◆ **TASK BRIEF**: Return a word-for-word copy of the complete listing below.

◆ **RECORD EXCERPTS**:
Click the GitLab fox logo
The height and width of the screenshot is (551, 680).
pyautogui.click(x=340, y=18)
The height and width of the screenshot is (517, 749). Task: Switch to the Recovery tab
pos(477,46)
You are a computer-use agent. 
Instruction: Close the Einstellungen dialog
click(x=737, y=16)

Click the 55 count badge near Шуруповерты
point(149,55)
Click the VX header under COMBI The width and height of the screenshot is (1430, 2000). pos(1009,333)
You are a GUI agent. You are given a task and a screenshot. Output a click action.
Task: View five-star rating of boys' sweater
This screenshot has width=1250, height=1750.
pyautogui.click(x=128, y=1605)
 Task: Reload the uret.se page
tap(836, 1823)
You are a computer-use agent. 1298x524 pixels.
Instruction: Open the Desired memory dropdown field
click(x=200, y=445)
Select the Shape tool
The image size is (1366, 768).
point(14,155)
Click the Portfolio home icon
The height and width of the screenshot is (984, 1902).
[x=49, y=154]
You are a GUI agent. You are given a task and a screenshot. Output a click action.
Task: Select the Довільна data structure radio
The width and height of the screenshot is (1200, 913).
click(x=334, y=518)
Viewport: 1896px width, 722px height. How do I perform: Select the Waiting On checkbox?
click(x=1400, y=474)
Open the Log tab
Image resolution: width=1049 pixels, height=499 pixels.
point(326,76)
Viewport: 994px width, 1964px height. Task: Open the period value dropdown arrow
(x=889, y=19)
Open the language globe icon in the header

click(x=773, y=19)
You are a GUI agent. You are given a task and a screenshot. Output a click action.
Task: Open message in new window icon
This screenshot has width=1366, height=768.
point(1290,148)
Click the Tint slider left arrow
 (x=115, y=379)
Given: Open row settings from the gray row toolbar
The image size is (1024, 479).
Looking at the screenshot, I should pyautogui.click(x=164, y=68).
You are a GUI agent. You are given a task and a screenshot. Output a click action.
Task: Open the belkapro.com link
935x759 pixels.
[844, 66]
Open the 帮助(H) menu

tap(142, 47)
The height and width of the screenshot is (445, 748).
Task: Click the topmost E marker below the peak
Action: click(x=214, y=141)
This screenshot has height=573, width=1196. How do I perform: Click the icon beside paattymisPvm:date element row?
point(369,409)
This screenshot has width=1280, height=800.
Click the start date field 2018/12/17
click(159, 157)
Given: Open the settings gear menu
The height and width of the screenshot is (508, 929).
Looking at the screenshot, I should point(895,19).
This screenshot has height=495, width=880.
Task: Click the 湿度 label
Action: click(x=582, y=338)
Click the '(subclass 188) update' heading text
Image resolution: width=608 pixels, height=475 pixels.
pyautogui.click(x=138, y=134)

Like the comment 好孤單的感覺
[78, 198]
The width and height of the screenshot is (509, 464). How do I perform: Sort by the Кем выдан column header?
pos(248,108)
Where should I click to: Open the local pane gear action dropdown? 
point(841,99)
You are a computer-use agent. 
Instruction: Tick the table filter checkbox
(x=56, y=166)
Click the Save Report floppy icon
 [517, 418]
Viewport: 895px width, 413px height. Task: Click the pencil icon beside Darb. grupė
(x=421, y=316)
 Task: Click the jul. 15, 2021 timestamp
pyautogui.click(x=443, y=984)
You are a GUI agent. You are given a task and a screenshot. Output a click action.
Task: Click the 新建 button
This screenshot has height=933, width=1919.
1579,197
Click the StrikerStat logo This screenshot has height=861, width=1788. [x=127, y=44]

◆ **SOLVED EXERCISE**:
Click the GitLab fox logo
The height and width of the screenshot is (551, 680).
pyautogui.click(x=340, y=18)
The height and width of the screenshot is (517, 749). Task: Switch to the Recovery tab
pos(477,46)
You are a computer-use agent. 
Instruction: Close the Einstellungen dialog
click(x=737, y=16)

Click the 55 count badge near Шуруповерты
point(149,55)
Click the VX header under COMBI The width and height of the screenshot is (1430, 2000). pos(1009,333)
You are a GUI agent. You are given a task and a screenshot. Output a click action.
Task: View five-star rating of boys' sweater
This screenshot has width=1250, height=1750.
pyautogui.click(x=128, y=1605)
 Task: Reload the uret.se page
tap(836, 1823)
You are a computer-use agent. 1298x524 pixels.
Instruction: Open the Desired memory dropdown field
click(x=200, y=445)
Select the Shape tool
The image size is (1366, 768).
point(14,155)
Click the Portfolio home icon
The height and width of the screenshot is (984, 1902).
[x=49, y=154]
You are a GUI agent. You are given a task and a screenshot. Output a click action.
Task: Select the Довільна data structure radio
The width and height of the screenshot is (1200, 913).
click(x=334, y=518)
Viewport: 1896px width, 722px height. How do I perform: Select the Waiting On checkbox?
click(x=1400, y=474)
Open the Log tab
Image resolution: width=1049 pixels, height=499 pixels.
point(326,76)
Viewport: 994px width, 1964px height. Task: Open the period value dropdown arrow
(x=889, y=19)
Open the language globe icon in the header

click(x=773, y=19)
You are a GUI agent. You are given a task and a screenshot. Output a click action.
Task: Open message in new window icon
This screenshot has width=1366, height=768.
point(1290,148)
Click the Tint slider left arrow
 (x=115, y=379)
Given: Open row settings from the gray row toolbar
The image size is (1024, 479).
Looking at the screenshot, I should pyautogui.click(x=164, y=68).
You are a GUI agent. You are given a task and a screenshot. Output a click action.
Task: Open the belkapro.com link
935x759 pixels.
[844, 66]
Open the 帮助(H) menu

tap(142, 47)
The height and width of the screenshot is (445, 748).
Task: Click the topmost E marker below the peak
Action: click(x=214, y=141)
This screenshot has height=573, width=1196. How do I perform: Click the icon beside paattymisPvm:date element row?
point(369,409)
This screenshot has width=1280, height=800.
Click the start date field 2018/12/17
click(159, 157)
Given: Open the settings gear menu
The height and width of the screenshot is (508, 929).
Looking at the screenshot, I should point(895,19).
This screenshot has height=495, width=880.
Task: Click the 湿度 label
Action: click(x=582, y=338)
Click the '(subclass 188) update' heading text
Image resolution: width=608 pixels, height=475 pixels.
pyautogui.click(x=138, y=134)

Like the comment 好孤單的感覺
[78, 198]
The width and height of the screenshot is (509, 464). How do I perform: Sort by the Кем выдан column header?
pos(248,108)
Where should I click to: Open the local pane gear action dropdown? 
point(841,99)
You are a computer-use agent. 
Instruction: Tick the table filter checkbox
(x=56, y=166)
Click the Save Report floppy icon
 [517, 418]
Viewport: 895px width, 413px height. Task: Click the pencil icon beside Darb. grupė
(x=421, y=316)
 Task: Click the jul. 15, 2021 timestamp
pyautogui.click(x=443, y=984)
You are a GUI agent. You are given a task and a screenshot. Output a click action.
Task: Click the 新建 button
This screenshot has height=933, width=1919.
1579,197
Click the StrikerStat logo This screenshot has height=861, width=1788. [x=127, y=44]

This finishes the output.